In Situ-Formed Tissue-Adhesive Macroporous Scaffolds Enhance Cell Infiltration and Tissue Regeneration

Abstract

Macroporous hydrogels have shown significant promise in tissue engineering and regenerative medicine. However, conventional macroporous scaffold fabrications are complex and incompatible with in situ customization and fabrication. Here, we propose a highly translational approach for the in situ formation of adhesive macroporous scaffolds through microfluidic homogenization of gas into a self-crosslinkable gelatin and transglutaminase (TG) mixture using a double syringe system. Using this strategy, the tissue defect can be evaluated, and the precursor, with the desired composition and volume, foamed and administered in situ. The TG-induced crosslinking stabilizes the pores, leading to strong tissue adhesion and accurate defect geometry approximation. We demonstrate precise control over the porosity, by changing the foaming parameters, and crosslinking kinetics, by adjusting the concentration of gelatin and TG. The resulting foam scaffolds offer controlled pore distribution, flexibility, tissue adhesion, stability, sustained protein release profile, and cell permissibility, with a faster biodegradation profile compared to bulk hydrogel compartments. Consequently, enhanced cell infiltration and reduced fibrous capsule formation are observed upon subcutaneous injection of foams compared to bulk hydrogels. Finally, the scaffolds demonstrate significant improvements in the rate and quality of the healing compared to the bulk hydrogels for the treatment of full-thickness cutaneous wounds in mice.
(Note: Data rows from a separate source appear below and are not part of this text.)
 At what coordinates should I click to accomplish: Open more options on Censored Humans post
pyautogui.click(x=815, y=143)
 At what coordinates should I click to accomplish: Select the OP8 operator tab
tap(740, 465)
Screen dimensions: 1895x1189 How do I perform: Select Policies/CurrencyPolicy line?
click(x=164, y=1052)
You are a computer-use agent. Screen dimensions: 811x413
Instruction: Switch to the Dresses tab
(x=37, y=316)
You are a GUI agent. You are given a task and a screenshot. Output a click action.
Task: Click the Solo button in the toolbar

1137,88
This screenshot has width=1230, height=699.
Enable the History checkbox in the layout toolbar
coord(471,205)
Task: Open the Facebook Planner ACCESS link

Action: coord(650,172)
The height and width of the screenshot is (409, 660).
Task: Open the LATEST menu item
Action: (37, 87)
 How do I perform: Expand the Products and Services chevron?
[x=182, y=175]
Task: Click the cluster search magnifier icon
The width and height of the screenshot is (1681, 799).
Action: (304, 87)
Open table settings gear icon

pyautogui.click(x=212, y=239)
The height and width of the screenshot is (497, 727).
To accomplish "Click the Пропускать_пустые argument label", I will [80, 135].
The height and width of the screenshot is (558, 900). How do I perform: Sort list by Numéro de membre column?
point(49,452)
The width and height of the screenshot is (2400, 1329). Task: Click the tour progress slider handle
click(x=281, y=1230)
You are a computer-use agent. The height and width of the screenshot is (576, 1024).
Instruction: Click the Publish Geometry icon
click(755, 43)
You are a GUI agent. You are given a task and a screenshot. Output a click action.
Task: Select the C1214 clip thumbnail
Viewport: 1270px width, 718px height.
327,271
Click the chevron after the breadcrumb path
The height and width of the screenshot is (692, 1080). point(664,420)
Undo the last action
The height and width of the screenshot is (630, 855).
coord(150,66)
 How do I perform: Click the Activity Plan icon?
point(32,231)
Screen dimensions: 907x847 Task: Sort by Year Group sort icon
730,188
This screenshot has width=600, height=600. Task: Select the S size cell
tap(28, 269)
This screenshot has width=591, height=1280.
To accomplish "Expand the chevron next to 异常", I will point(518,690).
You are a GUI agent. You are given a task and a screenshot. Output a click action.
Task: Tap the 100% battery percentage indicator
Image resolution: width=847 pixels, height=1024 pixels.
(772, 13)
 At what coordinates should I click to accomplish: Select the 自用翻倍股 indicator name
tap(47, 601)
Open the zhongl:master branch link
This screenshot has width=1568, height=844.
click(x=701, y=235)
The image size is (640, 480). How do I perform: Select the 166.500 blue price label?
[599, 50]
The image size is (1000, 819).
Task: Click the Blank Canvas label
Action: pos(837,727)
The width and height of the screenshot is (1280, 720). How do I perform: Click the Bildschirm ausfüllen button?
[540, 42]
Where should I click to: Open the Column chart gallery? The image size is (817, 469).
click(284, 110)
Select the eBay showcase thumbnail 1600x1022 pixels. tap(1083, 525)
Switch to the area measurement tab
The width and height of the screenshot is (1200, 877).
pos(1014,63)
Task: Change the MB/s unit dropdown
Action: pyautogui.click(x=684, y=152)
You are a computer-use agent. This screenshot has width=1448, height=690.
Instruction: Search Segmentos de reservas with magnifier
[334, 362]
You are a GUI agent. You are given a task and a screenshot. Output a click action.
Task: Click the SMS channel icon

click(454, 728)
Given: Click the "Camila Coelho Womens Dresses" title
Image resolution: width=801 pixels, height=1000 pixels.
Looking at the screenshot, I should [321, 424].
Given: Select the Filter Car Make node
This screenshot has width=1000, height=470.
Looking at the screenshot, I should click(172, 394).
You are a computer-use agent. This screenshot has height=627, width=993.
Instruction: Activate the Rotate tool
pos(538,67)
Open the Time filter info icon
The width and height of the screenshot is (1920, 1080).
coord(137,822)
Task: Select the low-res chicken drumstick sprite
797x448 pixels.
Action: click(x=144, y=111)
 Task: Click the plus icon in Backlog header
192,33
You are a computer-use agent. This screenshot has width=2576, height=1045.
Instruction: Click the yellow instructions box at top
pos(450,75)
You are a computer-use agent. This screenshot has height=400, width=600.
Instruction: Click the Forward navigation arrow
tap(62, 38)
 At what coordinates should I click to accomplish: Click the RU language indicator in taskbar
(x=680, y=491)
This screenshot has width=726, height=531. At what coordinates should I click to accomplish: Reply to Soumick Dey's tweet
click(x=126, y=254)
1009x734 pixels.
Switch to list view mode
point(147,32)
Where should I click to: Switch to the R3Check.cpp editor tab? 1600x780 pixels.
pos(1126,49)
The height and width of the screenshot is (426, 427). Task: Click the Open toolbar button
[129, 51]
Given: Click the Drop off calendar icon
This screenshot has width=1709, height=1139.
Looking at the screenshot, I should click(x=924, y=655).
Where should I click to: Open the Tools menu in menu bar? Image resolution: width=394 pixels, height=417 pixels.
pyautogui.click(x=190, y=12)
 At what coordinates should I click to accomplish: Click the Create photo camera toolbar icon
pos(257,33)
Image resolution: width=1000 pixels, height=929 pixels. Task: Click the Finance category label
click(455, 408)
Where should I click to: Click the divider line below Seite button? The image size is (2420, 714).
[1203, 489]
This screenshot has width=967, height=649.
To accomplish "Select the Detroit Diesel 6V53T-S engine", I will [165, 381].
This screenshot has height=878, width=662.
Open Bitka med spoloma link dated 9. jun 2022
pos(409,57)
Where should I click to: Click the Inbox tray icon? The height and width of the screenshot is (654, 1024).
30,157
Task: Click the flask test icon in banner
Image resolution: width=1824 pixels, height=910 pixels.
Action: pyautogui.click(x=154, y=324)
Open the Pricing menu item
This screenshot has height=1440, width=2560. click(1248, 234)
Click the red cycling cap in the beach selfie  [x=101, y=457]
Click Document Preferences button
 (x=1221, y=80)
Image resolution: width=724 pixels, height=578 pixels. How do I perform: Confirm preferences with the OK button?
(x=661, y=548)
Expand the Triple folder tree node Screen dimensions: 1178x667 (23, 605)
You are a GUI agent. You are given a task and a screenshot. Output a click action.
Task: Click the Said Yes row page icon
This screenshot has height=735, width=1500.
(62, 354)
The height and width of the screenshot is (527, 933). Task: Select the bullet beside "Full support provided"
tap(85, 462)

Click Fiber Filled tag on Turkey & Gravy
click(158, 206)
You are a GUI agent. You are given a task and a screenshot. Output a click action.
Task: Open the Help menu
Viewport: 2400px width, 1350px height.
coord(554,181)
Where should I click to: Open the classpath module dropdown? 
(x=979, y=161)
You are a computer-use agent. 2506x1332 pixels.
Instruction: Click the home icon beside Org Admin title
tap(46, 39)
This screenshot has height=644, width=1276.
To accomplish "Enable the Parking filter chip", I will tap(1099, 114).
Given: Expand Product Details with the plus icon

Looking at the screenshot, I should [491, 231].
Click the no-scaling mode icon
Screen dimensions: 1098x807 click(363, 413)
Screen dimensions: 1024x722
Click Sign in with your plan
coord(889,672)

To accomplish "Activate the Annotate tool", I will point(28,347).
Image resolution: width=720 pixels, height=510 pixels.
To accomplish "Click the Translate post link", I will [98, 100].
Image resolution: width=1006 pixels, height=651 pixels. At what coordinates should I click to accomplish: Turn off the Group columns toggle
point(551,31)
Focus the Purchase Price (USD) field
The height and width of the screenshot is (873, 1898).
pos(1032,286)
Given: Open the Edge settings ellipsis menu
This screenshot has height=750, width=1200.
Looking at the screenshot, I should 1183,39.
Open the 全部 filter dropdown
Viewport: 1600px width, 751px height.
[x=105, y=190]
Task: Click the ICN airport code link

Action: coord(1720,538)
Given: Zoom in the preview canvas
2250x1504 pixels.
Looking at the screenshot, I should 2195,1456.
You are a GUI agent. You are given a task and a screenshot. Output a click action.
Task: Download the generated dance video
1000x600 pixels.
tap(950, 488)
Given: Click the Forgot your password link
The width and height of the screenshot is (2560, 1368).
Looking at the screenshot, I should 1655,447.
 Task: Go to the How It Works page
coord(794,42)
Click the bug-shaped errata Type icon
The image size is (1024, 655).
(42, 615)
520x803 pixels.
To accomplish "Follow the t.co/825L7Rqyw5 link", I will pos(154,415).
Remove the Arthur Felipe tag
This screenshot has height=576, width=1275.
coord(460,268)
STATEMENT OF SIGNIFICANCE: A highly translational method is presented for the in situ formation of tissue-adhesive macroporous scaffolds through microfluidic homogenization of gas into a self-crosslinkable hydrogel precursor using a double syringe system. This approach allows precise control over porosity and pore size, facilitating cell infiltration, tissue integration, and improved wound healing compared to bulk hydrogels, highlighting their potential in regenerative medicine.

Keywords: Cell infiltration; Injectable hydrogels; Macroporous scaffolds; Microfluidic homogenization; Tissue adhesion.